06 不在



 ティナが残した店は俺が継ぐことになっていた。


 あの騒動で店主もいなくなってしまったからな。


 ティナは、遺書なんてものを書いていたらしい。


 店長や従業員が生きていたら、そいつに店をあげるとかなんとか。


 ていうか、この店ティナの財産だったのかよ。


 引退した時にお金使ったのって、それが本当の理由?


 だったら、自分が店長でいいじゃん。


 でもティナは、他に頭の良い人を店長にしたかったんだろうな。


 あの遺書は、薬を買うのが間に合わなかった事を想定して、かいたのだろう。


 その場合、店がなくなってしまう事を惜しいと考えたのだろうか。


 俺は、どうすればいいのかよく分からないけど、薬師のおっさんの手をかりながらその店を再開させようと思った。

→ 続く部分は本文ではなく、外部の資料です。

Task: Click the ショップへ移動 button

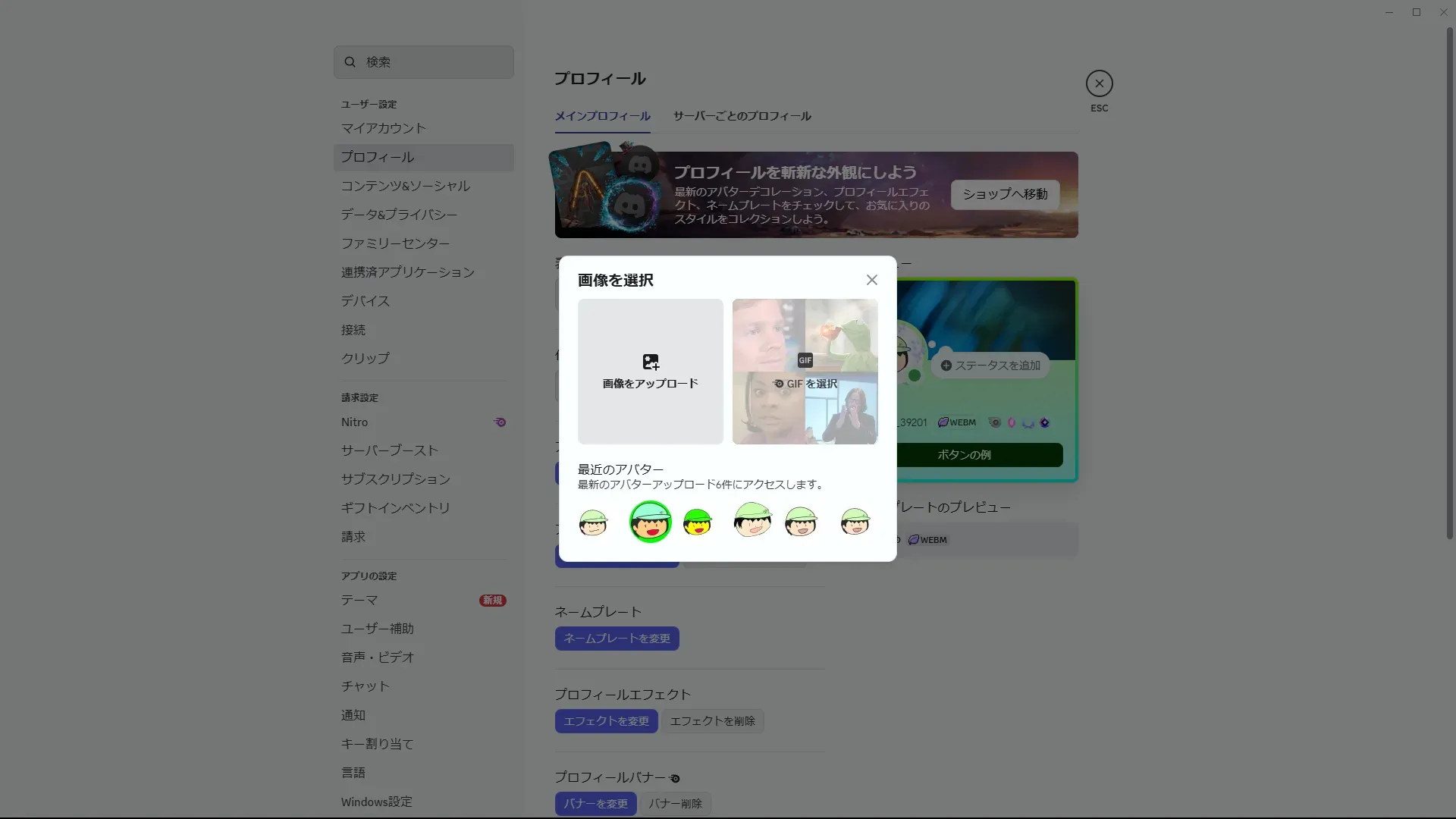Action: click(x=1005, y=194)
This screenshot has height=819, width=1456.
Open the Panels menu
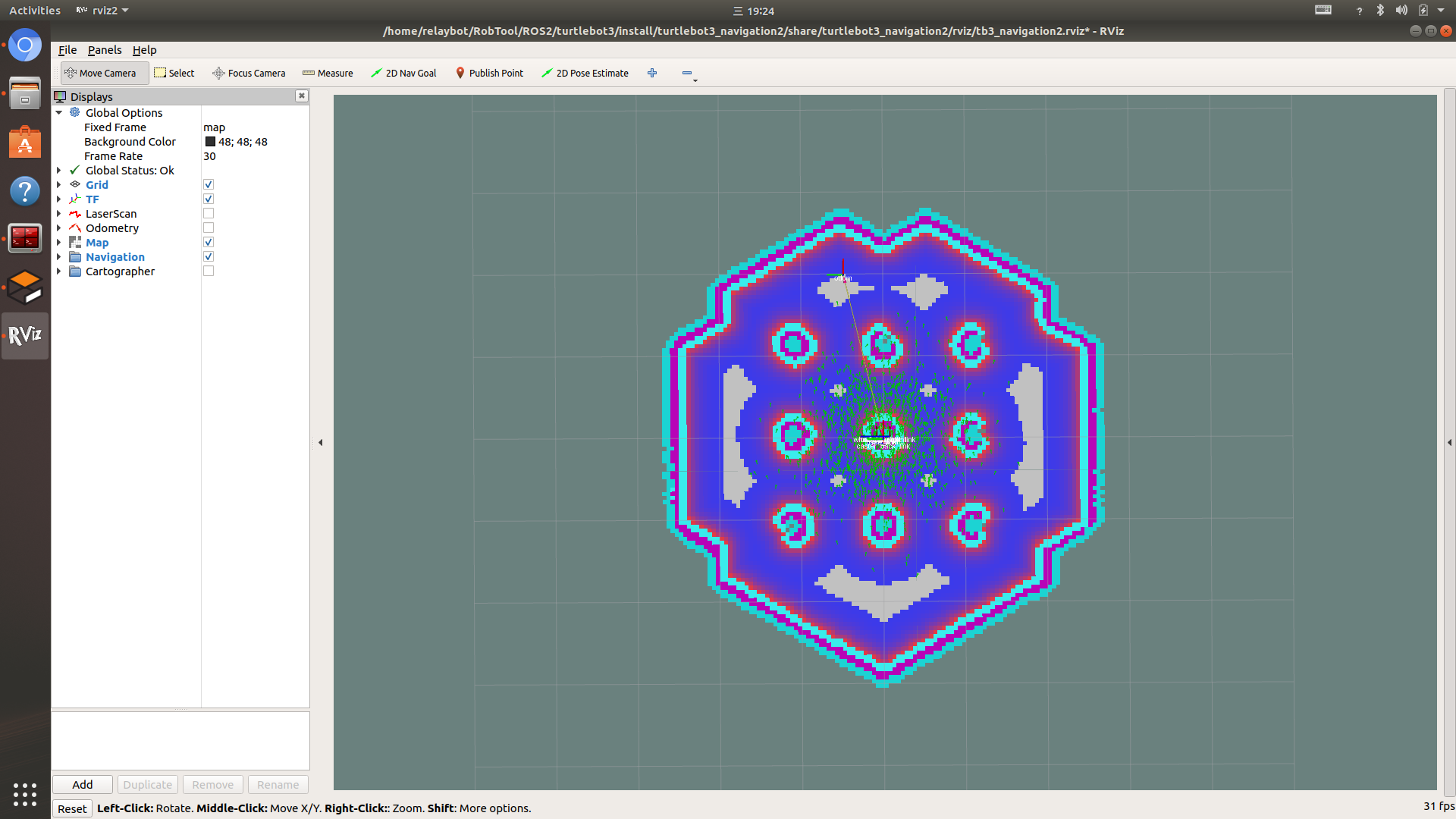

 専門的な事はさっぱり分からないからかなり苦労したけどな。


 一度シュドがやってきた時におっさんがいて、一触即発の雰囲気になったけど、シュドは見逃してくれるようだった。


 俺一人だと店の経営がままならないと分かっていたからだろう。


 復興がすすんでくると、お客さんがぽつぽつとお店にやってくるようになった。


 小さな子供からお年寄りまで、たくさんの人に愛されている店だった。


 でも、そこにティナはいない。

 来る人来る人が残念そうにしていた。


 彼等が頼ってくるのは俺じゃなくて、この店とそしてティナ。


 ぞれはずっと変わらない気がした。